21st Century C

I ran across a copy of 21st Century C (ISBN 1491903899) this afternoon. I hadn’t heard of the book, but the title was intriguing.  I wrote more C in the 20th century than the 21st, so my ideas regarding C (sans ++) are out of date. (I’ve written a fair amount of C++ this century, but I have only written C under duress and with difficulty.)

I’ve only skimmed through the book so far, but one thing I like about it is that the first 100 pages are devoted to tools, not the C language per se. There’s a lot more to using any language than the language itself, and I find it harder to learn about tools than languages. It’s hard to know what tools to learn, and what features of those tools to learn first.

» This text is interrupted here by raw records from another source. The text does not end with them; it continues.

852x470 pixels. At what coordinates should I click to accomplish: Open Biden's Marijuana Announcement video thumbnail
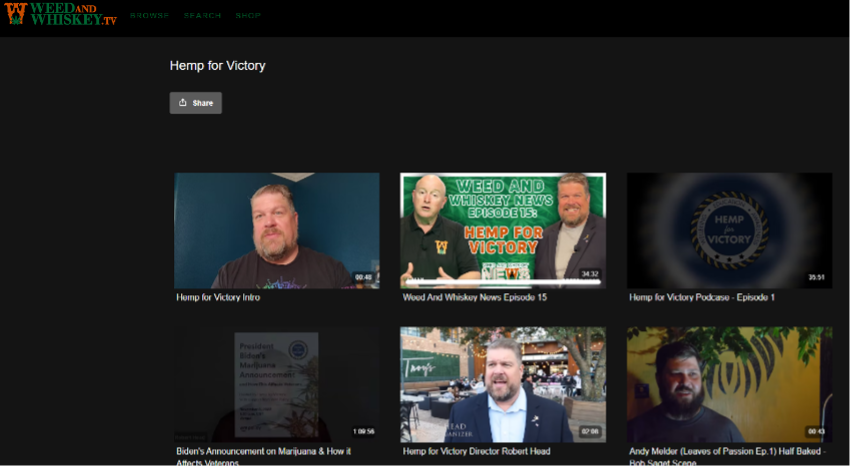tap(277, 385)
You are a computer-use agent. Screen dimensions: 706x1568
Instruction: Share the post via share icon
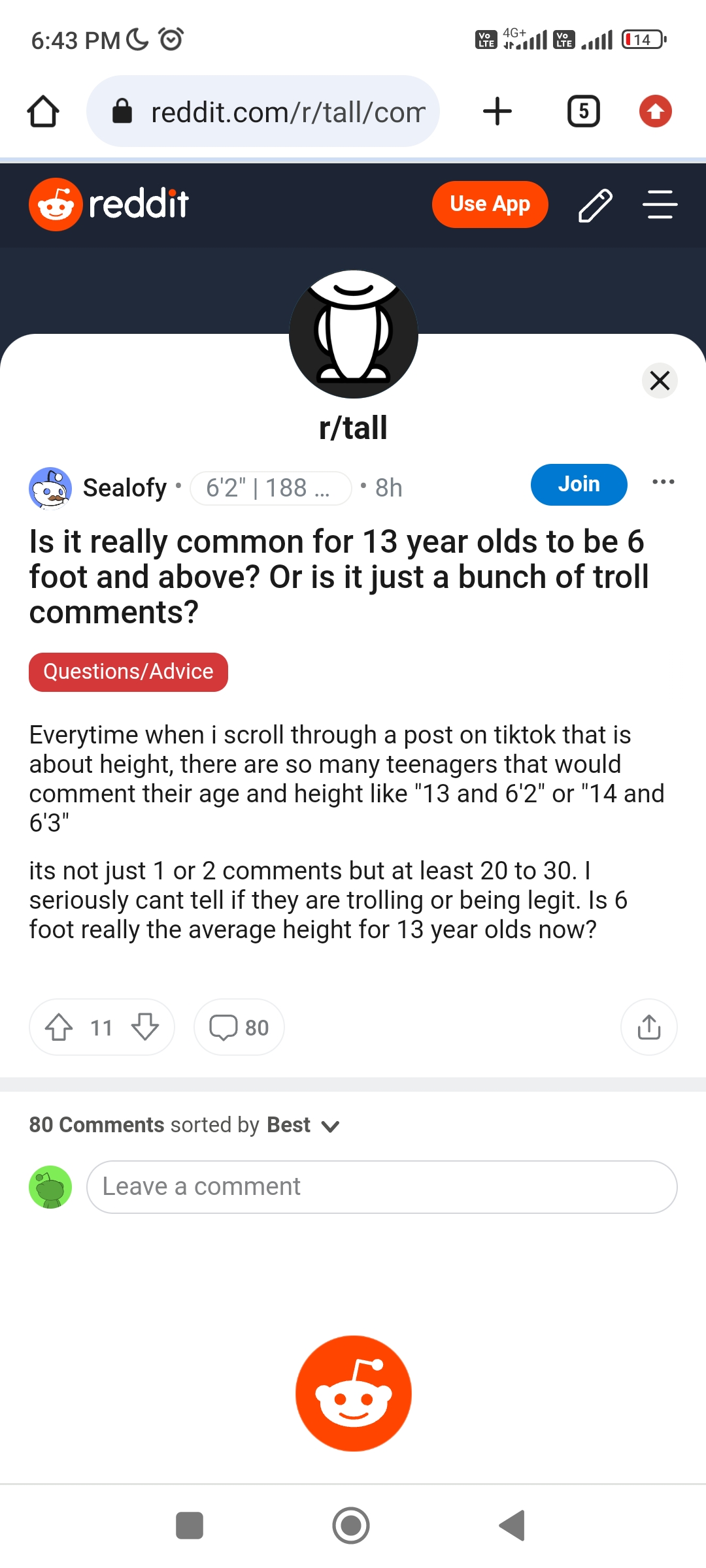[x=649, y=1027]
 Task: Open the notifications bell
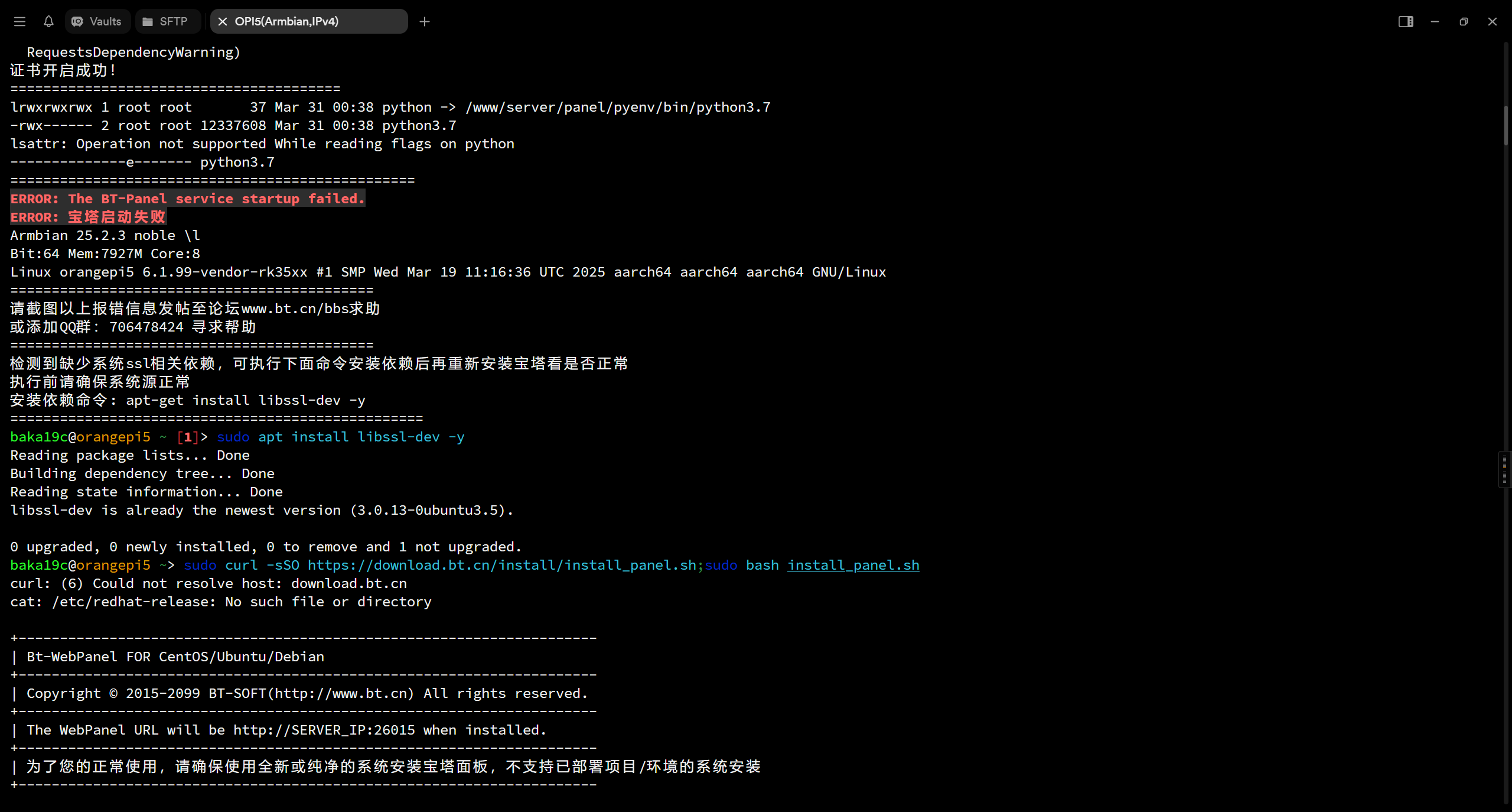click(48, 22)
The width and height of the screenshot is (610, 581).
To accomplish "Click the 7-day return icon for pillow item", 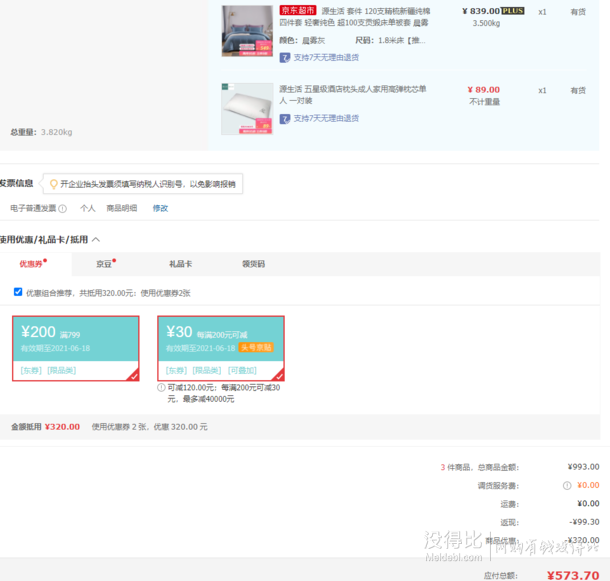I will (285, 118).
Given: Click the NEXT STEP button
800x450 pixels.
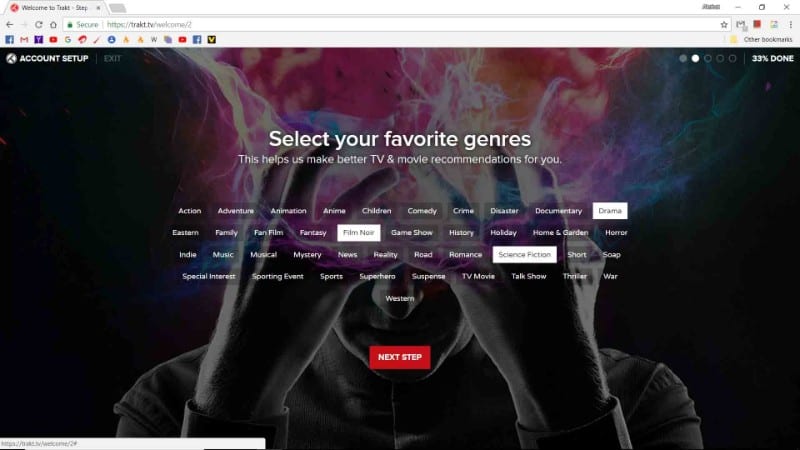Looking at the screenshot, I should pyautogui.click(x=399, y=357).
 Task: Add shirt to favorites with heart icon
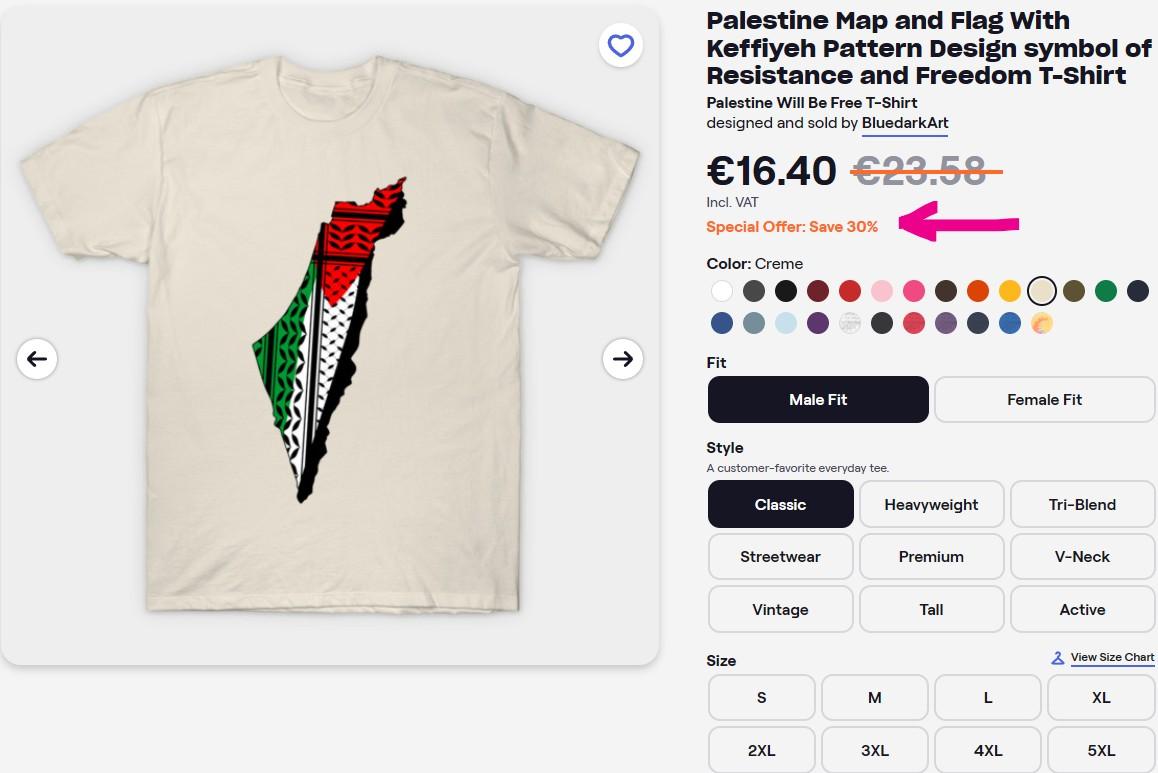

5 thoughts on “21st Century C

  1. As a junior developer ‘rediscovering’ C due to day job demands (I never really learnt it properly TBH), I’m pretty excited about both the promise and my initial experience reading this book. Would really appreciate any kind of a review from a seasoned C developer in order to increase confidence in what seems to be a fairly strongly opinionated book.

  2. Along those lines I’m finding Grenning’s Test Driven Development for Embedded C really useful; TDD is usually neglected by C programmers, particularly those that work in the embedded world, which is really C’s sweet spot these days. The book is fairly easy going and is also more about tools (Unity and CPPUnit) than the language itself.

  3. Back in the 80’s we did a study on SW productivity…and we used other types of engineers in the process (mechanical and electronic for instance).
    If you examine (even to this day) an electronic engineer debugging a circuit, they use devices with complexities exceeding the circuit in question by at least 2 orders of magnitude.
    We concluded (then) that SW need much more productive tools to be effective.
    Strangely enough, HW has become so much more complex (via FPGA to ASIC to full custom SOC) that it now suffers from the ratio being unbalanced in the other direction.
    SW on the other hand has progress via IDE, automated inspection (for memory leak, syntax, cross module functionality etc), and modularization (particularly in the web development space and things like .NET) to become much better.

    All is getting better…and yet I look at our programmers and see them type character-by-character…hardly productive, and something if I saw the HW team doing I’d be worried about (gate by gate??)
    So I understand to some degree and agree with the author that C in the next century SHOULD be about a whole lot about tools!